-------- Material provided

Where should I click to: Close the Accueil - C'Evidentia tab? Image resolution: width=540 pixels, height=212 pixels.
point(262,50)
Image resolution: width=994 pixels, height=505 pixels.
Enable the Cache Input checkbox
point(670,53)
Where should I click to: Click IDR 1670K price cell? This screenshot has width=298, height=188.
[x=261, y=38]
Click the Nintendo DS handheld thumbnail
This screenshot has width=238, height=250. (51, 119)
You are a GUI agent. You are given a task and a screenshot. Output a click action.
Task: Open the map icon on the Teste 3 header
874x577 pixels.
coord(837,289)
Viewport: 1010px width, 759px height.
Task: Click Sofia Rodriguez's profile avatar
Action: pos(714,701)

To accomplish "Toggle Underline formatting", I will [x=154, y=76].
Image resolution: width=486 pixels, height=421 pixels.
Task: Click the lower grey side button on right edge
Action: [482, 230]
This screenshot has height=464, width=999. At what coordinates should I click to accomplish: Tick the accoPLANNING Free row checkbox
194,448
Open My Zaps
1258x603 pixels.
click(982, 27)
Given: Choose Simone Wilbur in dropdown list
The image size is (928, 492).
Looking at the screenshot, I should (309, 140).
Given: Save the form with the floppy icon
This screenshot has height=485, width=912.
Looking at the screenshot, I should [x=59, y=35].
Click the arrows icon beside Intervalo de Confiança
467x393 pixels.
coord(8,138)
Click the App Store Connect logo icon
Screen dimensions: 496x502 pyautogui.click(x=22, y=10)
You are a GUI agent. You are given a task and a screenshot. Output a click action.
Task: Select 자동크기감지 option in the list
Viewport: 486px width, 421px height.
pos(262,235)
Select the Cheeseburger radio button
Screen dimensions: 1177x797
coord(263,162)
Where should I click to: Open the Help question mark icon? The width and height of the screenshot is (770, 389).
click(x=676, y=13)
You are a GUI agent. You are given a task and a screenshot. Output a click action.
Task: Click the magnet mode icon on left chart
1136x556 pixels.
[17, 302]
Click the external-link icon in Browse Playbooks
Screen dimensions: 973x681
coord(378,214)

----------------

Required work: Print the line with "Task: Select 자동크기감지 option in the list" and every line after it in the entries above, exactly as written. Leave out all other lines.

Answer area:
Task: Select 자동크기감지 option in the list
Viewport: 486px width, 421px height.
pos(262,235)
Select the Cheeseburger radio button
Screen dimensions: 1177x797
coord(263,162)
Where should I click to: Open the Help question mark icon? The width and height of the screenshot is (770, 389).
click(x=676, y=13)
You are a GUI agent. You are given a task and a screenshot. Output a click action.
Task: Click the magnet mode icon on left chart
1136x556 pixels.
[17, 302]
Click the external-link icon in Browse Playbooks
Screen dimensions: 973x681
coord(378,214)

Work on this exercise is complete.